Task description => All records must be quoted exactly. Omit the pictures.

Stored data entries:
____
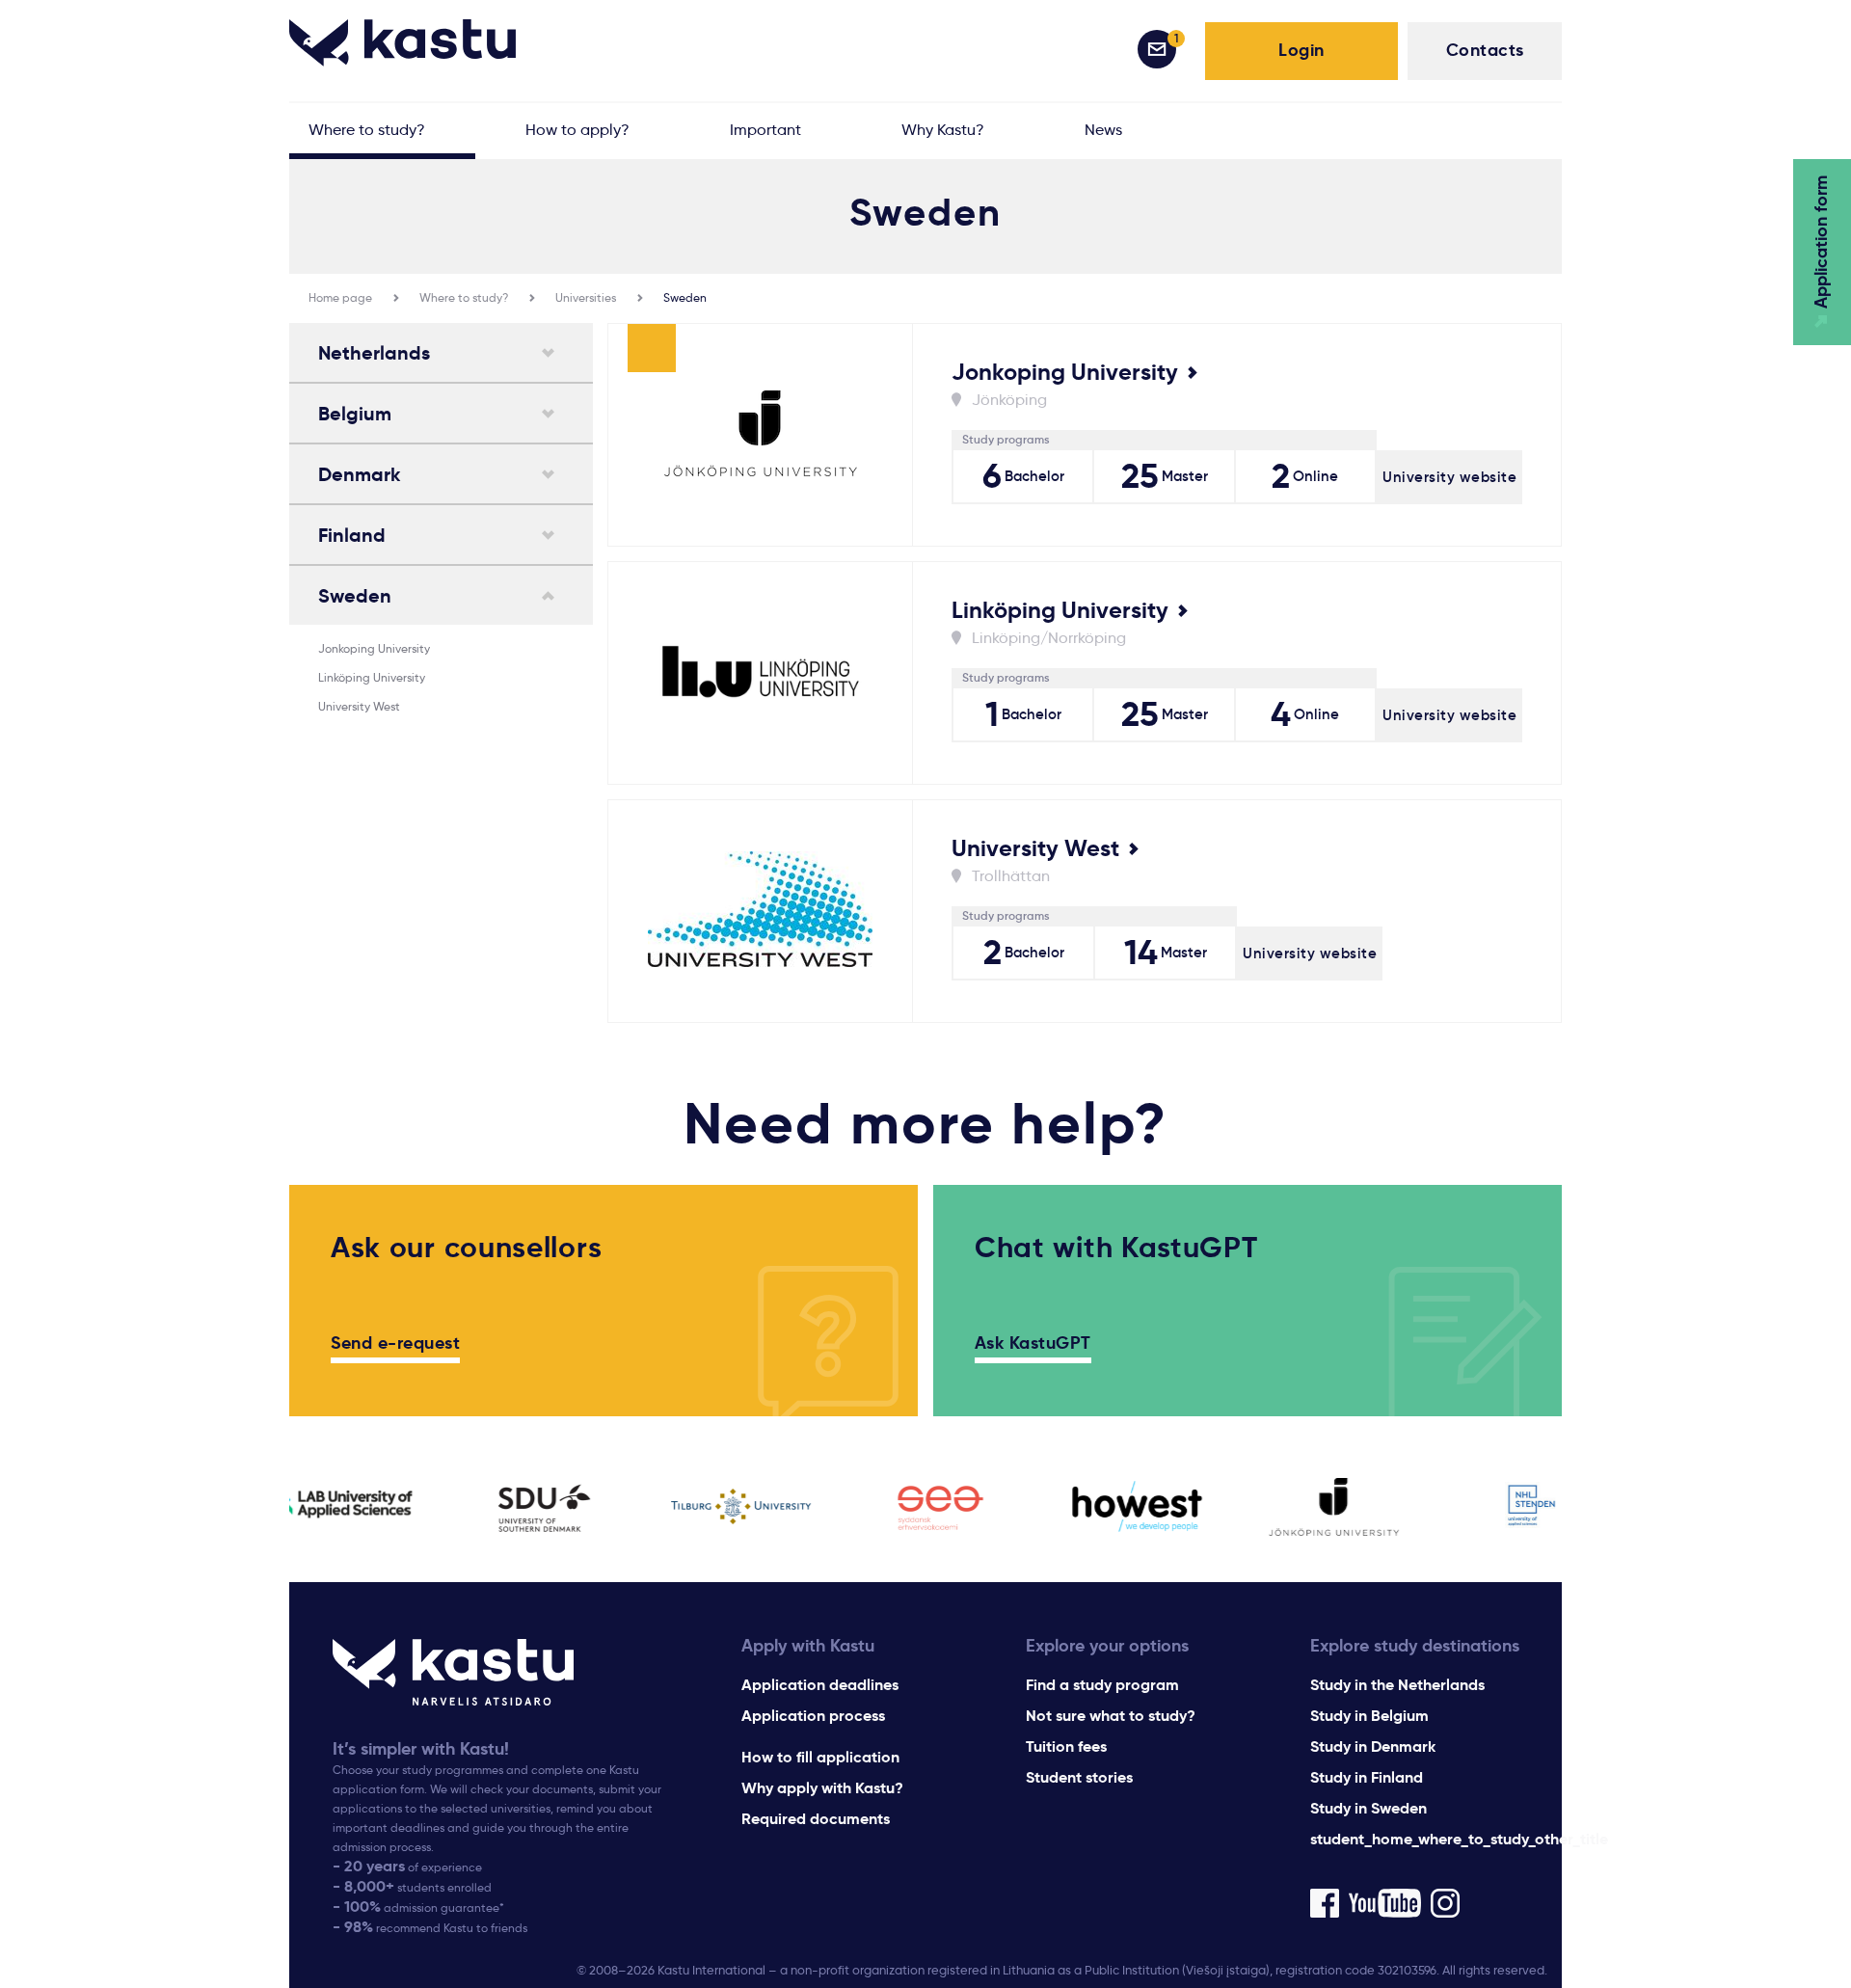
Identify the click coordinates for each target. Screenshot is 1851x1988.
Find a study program (1102, 1685)
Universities (585, 297)
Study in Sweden (1368, 1808)
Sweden (685, 297)
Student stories (1079, 1777)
____
Response to this task =>
Identify the click coordinates for each target. Screenshot is 1851x1988.
Find a study program (1102, 1685)
Universities (585, 297)
Study in Sweden (1368, 1808)
Sweden (685, 297)
Student stories (1079, 1777)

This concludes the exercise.